It doesn’t take much to knock a bruised fruit to the floor

watch it split apart like rotted glass, shards of damp skin in slow motion

try as I might, I AM that bruised fruit

try as I might, I cannot seem to recover myself back to where

once took for granted, the feeling of wellness

it doesn’t help when someone you loved abandons you

in the middle of your darkest hour

things like that aren’t supposed to happen

people who swear allegiance and loyalty aren’t meant to

be the ones leaving your side

such is the hour and fickle fan of illnesses devour

at least I know I’d never treat someone, that poorly

despite this and because of it, healing is slower

though I suspect anything less than fire would be

I didn’t know these things beforehand

the un-annointed do not possess future perspective

to see how illness strips your childish faith, cleaves you

bare and gasping

where family didn’t need to see me, even as I spent weeks in hospitals

it cut me to the quick, but it wasn’t the first or the last

maybe preparing the groundwork for your deepest cut

they say you get used to it in time

I never have

just as I never have truly understood the cruelty within some, who profess so hard to love

now, I am a changed person

I cannot make plans like I used to, thwarted by my body, haunted by ghosts

my illness is like a cobra, she stays quietly in the leaves

rearing up when I least expect or when I want most to escape

her possession of me, the way she knows how to tickle fear

with just enough venom until I am on my knees

I am sure some would say, this is therefore; psychosomatic

that it what they tell all women of hysterical turn

I saw in your eyes when I told the horror; your own disbelief

until doctors produced the proof, you still wondered

it became apparent to me, just like with sexual assault

being believed is paramount to recovery

alongside having faith in ourselves

I did not do a good job of the latter

finding myself more alone than when I started

and I thought I started pretty alone

I know I am a survivor and I was not destroyed

yet it feels like I was

when I look inside myself and find

so little left, a house without windows

it was only because of you, I kept trying

I told you that, I said, you were holding me up

when you let go

I fell to a place I did not know existed

I wanted to ask; Couldn’t you have just waited

long enough to see me through the worst?

but you wait for nothing except your own need

I had to find a way to stand even as everything crumbled around me

which is the biggest test I ever had and I failed it

I failed it again and again

walking through the lullaby of desiring to die for so many reasons

not least, the never-ending dance with sickness and pain

but somehow I did not die, I turned instead to stone

when people say I am strong now and ask; How did you get through it?

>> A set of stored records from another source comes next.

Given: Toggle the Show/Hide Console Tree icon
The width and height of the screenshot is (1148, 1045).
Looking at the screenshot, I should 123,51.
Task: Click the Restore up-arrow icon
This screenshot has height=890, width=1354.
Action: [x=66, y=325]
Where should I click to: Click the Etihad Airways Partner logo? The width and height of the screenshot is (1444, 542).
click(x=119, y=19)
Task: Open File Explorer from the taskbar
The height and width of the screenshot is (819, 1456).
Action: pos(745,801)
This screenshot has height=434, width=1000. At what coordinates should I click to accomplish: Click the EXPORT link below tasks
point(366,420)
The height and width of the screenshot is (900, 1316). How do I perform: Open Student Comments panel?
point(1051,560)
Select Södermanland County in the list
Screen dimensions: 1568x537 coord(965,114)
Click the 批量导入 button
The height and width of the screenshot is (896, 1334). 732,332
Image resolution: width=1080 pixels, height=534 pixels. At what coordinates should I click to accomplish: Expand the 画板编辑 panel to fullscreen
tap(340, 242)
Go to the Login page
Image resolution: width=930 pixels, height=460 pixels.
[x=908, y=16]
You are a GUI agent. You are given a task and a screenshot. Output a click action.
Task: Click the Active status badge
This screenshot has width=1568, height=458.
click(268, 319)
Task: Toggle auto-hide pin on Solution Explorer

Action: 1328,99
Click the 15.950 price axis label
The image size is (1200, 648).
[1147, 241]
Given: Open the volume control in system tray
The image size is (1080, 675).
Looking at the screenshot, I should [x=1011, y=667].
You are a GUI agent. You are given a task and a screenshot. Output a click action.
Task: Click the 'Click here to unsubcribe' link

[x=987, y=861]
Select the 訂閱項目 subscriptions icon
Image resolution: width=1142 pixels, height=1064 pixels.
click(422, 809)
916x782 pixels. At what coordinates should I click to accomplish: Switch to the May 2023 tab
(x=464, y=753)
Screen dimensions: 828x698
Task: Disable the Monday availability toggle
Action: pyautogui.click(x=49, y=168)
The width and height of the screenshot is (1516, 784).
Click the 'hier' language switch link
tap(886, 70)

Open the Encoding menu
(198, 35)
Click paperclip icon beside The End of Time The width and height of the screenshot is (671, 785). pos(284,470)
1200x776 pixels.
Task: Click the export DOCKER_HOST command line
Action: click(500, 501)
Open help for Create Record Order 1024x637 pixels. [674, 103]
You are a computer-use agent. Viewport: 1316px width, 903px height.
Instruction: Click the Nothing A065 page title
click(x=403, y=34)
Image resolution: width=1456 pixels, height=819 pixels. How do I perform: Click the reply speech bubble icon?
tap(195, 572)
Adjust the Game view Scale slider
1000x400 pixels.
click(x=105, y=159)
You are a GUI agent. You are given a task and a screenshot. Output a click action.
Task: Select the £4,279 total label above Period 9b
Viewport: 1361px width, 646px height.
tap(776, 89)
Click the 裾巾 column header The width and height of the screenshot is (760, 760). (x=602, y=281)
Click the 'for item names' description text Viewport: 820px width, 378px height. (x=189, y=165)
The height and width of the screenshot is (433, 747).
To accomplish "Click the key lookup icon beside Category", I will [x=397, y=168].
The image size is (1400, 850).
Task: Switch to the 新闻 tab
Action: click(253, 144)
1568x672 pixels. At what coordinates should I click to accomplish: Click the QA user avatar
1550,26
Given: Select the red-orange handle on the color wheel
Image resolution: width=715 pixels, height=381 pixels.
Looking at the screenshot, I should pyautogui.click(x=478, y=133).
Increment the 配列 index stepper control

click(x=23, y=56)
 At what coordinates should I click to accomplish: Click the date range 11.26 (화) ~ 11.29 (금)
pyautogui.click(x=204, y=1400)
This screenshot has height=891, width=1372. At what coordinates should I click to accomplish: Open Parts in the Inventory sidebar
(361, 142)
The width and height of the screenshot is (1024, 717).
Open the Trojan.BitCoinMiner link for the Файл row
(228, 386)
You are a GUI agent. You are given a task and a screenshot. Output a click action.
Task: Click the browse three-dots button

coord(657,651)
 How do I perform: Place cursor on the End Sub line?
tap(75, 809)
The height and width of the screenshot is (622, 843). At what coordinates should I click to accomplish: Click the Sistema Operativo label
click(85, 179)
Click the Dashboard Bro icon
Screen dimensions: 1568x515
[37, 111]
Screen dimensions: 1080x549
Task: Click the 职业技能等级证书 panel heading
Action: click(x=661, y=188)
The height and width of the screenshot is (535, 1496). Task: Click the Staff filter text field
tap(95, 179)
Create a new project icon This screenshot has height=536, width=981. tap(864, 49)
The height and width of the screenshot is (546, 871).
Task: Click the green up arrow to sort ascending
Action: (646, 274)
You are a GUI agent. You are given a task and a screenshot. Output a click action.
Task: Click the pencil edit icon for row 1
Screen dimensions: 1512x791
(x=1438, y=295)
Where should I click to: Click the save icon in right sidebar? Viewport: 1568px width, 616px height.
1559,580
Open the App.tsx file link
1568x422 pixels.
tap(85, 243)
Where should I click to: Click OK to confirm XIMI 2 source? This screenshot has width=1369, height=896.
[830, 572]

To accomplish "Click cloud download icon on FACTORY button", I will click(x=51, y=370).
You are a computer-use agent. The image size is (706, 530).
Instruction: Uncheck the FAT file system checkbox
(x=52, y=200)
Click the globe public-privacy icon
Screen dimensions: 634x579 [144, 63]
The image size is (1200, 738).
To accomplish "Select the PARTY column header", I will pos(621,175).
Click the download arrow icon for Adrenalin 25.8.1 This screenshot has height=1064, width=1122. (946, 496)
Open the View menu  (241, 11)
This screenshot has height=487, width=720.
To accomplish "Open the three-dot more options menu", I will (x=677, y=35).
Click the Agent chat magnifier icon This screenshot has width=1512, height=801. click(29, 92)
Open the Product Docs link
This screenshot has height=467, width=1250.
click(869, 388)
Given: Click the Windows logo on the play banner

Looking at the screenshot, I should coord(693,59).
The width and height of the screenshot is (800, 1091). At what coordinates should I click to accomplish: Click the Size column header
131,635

I don’t tell them; I am not through it

I still lurch and shake in the throes of unnamed demons and at night

I feel like an arythmic god has taken me and is spinning me

on high-speed like all my parts are made of jello

I want to ask that god; what is it you are trying to shake loose?

surely you know by now there is no more fruit left

not even the rotten kind

that fell and split and sunk into earth, a long, long time ago

it is only me remaining now; leafless, without sturdy branches

I cannot rely upon myself, I cannot rely upon promises

no longer a young, untouched tree with green shoots

I am damaged, broken and hobbled, by this specter and the unknown

as much as by those I knew and trusted

asking why to the imploring void; why are we stricken down?

to what do I owe my continuing? Even as it is, insubstantial

can they see in my eyes, when I pretend, I am trying not to gag?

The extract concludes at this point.